Channel Islands stroke patients and their families to benefit from £8000 raised by Mourant Ozannes

November 24th, 2012 by Mourant Ozannes

Seated on the left Penny Margison, Stroke Association Secretary; Anne Smith, President of the Stroke Association. Standing from the left, Mark Torode and Sandy Ozanne of Mourant Ozannes; and Peter Dean, Treasurer of the Stroke Association (click image to expand - image courtesy of Mourant Ozannes)

Two teams of swimmers from Mourant Ozannes have raised more than £8,000 for stroke victims and their families in the Channel Islands, by achieving what is believed to be a ‘first’ for Channel Island long distance swimming, completing a simultaneous inter-island relay challenge,

The teams achieved their remarkable feat in September 2012 in a combined time of just over 24 hours, with the Jersey to Guernsey leg swum in 11 hours 40 minutes 37 seconds and the team from Guernsey reaching the Jersey coast in 12 hours 20 minutes.

The Jersey to Guernsey team consisted of Craig Swart, Thomas Morgan, Henry Brandts-Giesen, James Ruane, Simon Gould, and Giles Corbin.

The Guernsey to Jersey team consisted of Sam Williams, James Le Gallez, Sandy Ozanne, Paul Waldron and Mark Torode from Mourant Ozannes, with David Honey, Jersey triathlete Dan Halksworth and James Briggs, a trainee doctor at the Jersey General Hospital.

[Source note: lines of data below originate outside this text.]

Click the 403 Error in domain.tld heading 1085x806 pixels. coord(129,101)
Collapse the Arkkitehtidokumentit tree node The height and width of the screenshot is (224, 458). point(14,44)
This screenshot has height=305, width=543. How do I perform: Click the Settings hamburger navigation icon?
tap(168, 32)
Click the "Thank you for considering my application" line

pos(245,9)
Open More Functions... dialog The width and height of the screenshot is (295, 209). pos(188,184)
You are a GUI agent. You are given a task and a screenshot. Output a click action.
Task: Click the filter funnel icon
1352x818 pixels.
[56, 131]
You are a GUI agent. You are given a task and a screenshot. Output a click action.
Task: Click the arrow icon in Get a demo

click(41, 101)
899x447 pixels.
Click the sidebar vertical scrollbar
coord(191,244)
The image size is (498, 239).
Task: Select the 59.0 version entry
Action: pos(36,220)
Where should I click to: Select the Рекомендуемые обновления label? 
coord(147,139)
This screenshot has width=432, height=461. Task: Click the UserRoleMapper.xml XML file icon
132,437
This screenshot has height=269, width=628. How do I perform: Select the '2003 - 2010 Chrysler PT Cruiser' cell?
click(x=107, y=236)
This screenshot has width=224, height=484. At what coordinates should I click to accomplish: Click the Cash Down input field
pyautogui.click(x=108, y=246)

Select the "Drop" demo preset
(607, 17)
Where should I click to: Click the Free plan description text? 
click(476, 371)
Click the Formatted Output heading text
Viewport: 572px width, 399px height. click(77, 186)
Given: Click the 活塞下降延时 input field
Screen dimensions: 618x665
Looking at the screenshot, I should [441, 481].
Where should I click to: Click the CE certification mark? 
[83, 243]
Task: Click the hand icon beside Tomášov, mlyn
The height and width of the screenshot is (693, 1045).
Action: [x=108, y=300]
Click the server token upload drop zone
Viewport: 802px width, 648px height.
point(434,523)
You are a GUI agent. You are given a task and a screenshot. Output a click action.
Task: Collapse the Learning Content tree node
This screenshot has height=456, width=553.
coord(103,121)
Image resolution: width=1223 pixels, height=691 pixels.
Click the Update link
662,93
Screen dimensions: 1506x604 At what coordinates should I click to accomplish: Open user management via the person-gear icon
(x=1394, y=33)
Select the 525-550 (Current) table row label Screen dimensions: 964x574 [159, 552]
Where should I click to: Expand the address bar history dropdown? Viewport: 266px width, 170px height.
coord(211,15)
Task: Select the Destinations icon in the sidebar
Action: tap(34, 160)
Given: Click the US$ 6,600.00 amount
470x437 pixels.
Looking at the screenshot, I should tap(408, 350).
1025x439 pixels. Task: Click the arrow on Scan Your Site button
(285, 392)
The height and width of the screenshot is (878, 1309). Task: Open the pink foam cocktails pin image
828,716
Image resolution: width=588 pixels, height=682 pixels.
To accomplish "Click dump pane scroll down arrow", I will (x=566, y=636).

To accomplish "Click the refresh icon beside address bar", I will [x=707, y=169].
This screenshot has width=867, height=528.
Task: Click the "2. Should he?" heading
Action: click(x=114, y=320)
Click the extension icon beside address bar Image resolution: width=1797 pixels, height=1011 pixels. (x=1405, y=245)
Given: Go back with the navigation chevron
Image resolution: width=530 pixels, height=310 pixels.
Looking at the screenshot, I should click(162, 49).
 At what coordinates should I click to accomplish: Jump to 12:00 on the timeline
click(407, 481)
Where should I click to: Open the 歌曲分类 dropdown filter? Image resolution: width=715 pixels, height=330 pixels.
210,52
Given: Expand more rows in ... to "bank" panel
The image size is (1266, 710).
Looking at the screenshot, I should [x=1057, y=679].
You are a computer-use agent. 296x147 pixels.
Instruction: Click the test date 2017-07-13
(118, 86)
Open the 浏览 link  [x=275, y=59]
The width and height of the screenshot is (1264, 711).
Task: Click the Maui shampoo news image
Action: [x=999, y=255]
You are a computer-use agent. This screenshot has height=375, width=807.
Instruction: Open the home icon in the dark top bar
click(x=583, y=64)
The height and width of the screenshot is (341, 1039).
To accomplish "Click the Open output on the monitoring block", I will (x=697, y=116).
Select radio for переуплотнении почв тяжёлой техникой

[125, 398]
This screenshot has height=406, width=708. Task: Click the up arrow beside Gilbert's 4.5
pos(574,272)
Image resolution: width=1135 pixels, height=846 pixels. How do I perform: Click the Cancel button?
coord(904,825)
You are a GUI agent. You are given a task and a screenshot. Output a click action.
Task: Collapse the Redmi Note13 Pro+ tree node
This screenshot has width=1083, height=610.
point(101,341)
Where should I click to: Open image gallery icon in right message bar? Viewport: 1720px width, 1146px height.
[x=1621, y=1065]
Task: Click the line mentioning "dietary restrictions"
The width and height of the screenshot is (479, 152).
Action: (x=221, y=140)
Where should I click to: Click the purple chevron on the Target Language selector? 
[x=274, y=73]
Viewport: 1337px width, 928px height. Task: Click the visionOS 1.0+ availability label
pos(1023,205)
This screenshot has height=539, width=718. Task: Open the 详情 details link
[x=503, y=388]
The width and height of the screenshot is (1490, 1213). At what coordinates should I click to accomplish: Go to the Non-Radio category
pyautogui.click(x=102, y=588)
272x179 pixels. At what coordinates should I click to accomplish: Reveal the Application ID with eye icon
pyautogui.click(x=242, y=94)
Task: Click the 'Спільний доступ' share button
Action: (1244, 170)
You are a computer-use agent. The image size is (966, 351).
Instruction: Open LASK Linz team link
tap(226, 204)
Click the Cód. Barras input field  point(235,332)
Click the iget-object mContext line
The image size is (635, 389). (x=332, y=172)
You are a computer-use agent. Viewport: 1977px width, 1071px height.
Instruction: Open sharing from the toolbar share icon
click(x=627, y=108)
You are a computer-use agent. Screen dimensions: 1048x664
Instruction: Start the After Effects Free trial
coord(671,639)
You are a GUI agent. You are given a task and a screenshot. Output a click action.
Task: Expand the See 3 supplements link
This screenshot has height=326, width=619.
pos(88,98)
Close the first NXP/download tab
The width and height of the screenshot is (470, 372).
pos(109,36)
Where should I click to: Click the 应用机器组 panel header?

It’s thought to be the first time ever that the Jersey to Guernsey direction leg has been completed.

Both teams battled choppy water, jellyfish, and mist to complete the challenge.

They were spurred on by the Channel Islands Airsearch plane, Lion’s Pride, which made several low passes over the swimmers.

Robert Shepherd, Managing Partner of Mourant Ozannes Guernsey said “this was a remarkable achievement by two fantastic teams. To be the first to complete a simultaneous swim between the Islands in each direction, while raising funds for two very important charities, is something of which we can all be very proud.’

Mark Torode, who led the Guernsey team, said “we were overjoyed when we completed the swim. We had put in so much planning and preparation but it was never a sure thing that we would succeed.”

“Now that we have totaled the funds raised we are even more delighted. Not only do I have to thank the team who took part, but we are all very grateful to those who have supported the Guernsey Stroke Association,” he said.

The attempt was made possible thanks to the help and expertise of a number of volunteers who helped with planning and preparation, and crewed the support craft that were essential to the safety and success of the challenge.